How Not To Deploy SSL
The most common missteps that lead to SSL security problems
Last year was a rough one for Secure Sockets Layer (SSL), which was the focus of several high-profile hacks demonstrating its weaknesses, not to mention a protocol flaw resulting in an extension to the specification. But there are many mistakes organizations make when deploying SSL that leave them wide open to attack, according to an SSL expert.
Ivan Ristic, a researcher with SSL Labs and an author with Feisty Duck, says man-in-the-middle (MITM) attacks and other SSL vulnerabilities that were exposed are technical issues organizations can't really do much about. It's up to the vendors to fix those. "A much bigger problem is the thousands of Websites that have incorrectly deployed SSL," Ristic says.
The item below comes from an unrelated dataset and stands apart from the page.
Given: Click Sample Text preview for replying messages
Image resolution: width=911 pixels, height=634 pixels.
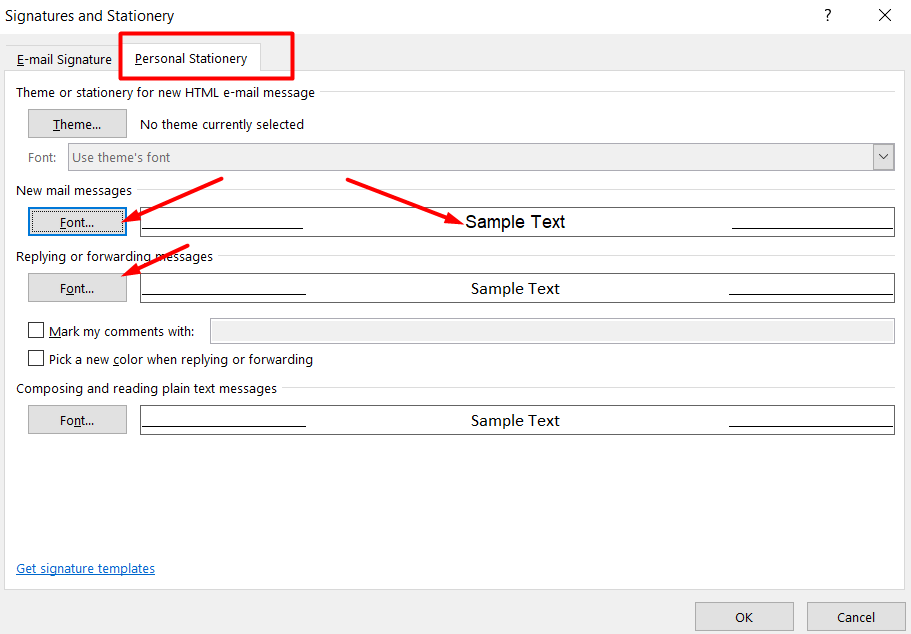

In a presentation at the OWASP meeting in London yesterday, Ristic rattled off a laundry list of mistakes made with SSL that leave Websites and organizations vulnerable and render SSL useless. "The irony is that these are reasonably straightforward things to deploy [correctly]," he says. But people still incorrectly deploy SSL regularly, he says.
Ristic's list (PDF) includes self-signed SSL certificates, do-it-yourself certificate authorities (CAs), mixing SSL and plain text, not using secure cookies, using incomplete certificates, not using EV SSL, not using SSL at all, mixing page content (think plain-text link), poor Website management, only using SSL for some things in a site, and inconsistent DNS configuration.
Ristic says self-signed certificates can be found on some smaller Websites, and that some techies try serving as their own certificate authority for SSL, both of which are a no-no: A self-signed certificate is inherently insecure, and a homegrown CA can leave the CA root unprotected, he says.
Mixing SSL and plain text in a Website leaves the door open for a MITM attack, such as sslstrip to convert an HTTPS link to plain old HTTP, according to Ristic. And it's fairly common for Websites to not bother securing their cookies -- in other words, not transmitting them over SSL at all, which leaves them exposed.
And some sites don't even bother using SSL at all, he says. "If you don't have SSL, you don't have control over your real [brand] presence. It's the only thing that provides some form of authentication on the Internet," he says.
Ristic also warns that a single plain-text link on an SSL-secured Web page could compromise the entire site. And deploying SSL for only "important" things on the site, such as authentication, leaves the site exposed to session-hijacking, he says. "The assumption of many sites is that it's my credentials that are important. But it's not protecting the session: If someone hijacks it, he is able to be logged on as me and will be able to post [as me on a blogging site, for instance,'" he says.